Aim of the exercise:
For the word "computer", copy every line of the material that includes it.
_ _ _
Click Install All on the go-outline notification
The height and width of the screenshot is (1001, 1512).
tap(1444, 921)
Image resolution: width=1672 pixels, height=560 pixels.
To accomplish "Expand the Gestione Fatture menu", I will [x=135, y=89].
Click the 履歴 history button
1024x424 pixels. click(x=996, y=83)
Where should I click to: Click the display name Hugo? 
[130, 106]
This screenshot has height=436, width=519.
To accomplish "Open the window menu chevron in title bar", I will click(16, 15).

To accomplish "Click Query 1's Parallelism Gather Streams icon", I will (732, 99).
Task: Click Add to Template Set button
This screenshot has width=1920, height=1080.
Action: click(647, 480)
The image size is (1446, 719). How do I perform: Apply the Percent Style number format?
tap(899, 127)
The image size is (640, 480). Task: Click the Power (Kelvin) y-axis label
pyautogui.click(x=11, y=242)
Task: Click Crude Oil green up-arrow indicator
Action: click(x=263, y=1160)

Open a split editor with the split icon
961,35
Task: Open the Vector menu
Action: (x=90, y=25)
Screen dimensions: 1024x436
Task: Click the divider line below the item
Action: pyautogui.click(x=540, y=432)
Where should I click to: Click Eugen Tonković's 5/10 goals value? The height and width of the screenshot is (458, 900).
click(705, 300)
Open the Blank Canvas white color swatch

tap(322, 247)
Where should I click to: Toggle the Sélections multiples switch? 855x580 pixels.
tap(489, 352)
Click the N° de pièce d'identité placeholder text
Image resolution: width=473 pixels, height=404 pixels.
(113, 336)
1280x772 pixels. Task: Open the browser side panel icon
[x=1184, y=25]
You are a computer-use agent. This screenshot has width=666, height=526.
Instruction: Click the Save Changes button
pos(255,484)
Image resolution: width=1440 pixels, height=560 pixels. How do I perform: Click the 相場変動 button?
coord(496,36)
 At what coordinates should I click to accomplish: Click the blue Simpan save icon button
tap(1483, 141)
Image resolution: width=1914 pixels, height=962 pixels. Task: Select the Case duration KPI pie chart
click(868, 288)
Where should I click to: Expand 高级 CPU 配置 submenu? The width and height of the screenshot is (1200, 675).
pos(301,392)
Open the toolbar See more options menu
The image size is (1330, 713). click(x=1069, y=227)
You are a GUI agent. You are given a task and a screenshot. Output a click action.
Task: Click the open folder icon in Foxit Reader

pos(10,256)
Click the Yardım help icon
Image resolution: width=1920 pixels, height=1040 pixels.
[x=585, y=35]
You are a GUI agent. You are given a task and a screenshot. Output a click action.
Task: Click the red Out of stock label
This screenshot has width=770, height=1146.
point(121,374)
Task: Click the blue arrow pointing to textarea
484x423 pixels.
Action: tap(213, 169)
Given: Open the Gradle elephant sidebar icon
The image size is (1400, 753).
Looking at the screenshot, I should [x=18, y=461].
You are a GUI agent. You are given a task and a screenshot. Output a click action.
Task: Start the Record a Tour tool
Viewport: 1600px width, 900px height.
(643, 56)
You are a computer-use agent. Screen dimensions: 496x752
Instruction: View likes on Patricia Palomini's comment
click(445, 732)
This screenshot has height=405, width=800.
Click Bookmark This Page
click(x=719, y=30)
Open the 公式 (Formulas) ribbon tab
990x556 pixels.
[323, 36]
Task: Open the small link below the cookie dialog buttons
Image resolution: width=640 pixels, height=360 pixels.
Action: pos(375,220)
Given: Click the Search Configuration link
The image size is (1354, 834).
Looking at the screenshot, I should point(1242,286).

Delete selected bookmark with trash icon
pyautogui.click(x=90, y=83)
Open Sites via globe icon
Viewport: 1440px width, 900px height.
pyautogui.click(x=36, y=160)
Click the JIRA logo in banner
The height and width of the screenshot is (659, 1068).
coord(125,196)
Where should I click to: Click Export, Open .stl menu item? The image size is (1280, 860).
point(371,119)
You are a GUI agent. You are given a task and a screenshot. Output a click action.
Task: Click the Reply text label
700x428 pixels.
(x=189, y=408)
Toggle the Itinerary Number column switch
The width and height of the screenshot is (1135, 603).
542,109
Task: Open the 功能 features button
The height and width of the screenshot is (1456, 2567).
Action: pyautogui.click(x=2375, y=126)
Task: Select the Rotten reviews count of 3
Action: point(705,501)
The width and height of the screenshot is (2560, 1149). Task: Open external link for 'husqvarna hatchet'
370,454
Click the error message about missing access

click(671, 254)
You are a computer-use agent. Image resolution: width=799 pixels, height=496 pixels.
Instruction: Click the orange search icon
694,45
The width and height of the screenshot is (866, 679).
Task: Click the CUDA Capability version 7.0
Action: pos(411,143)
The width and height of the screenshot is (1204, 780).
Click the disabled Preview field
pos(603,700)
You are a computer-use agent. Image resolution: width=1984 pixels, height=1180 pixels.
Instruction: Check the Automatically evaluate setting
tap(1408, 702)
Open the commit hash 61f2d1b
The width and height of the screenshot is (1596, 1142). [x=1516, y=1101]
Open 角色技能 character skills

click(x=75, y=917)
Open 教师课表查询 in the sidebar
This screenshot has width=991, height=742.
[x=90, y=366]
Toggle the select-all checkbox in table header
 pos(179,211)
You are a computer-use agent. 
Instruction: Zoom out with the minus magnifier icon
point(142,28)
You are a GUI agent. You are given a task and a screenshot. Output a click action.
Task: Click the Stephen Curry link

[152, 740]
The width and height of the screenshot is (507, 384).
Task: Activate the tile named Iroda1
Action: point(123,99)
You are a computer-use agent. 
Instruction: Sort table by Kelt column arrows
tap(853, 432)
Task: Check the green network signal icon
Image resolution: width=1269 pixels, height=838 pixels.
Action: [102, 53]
_ _ _
Task output:
You are a computer-use agent. This screenshot has width=666, height=526.
You are a computer-use agent. Screen dimensions: 496x752
You are a computer-use agent. Image resolution: width=799 pixels, height=496 pixels.
You are a computer-use agent. Image resolution: width=1984 pixels, height=1180 pixels.
You are a computer-use agent. 
You are a computer-use agent. 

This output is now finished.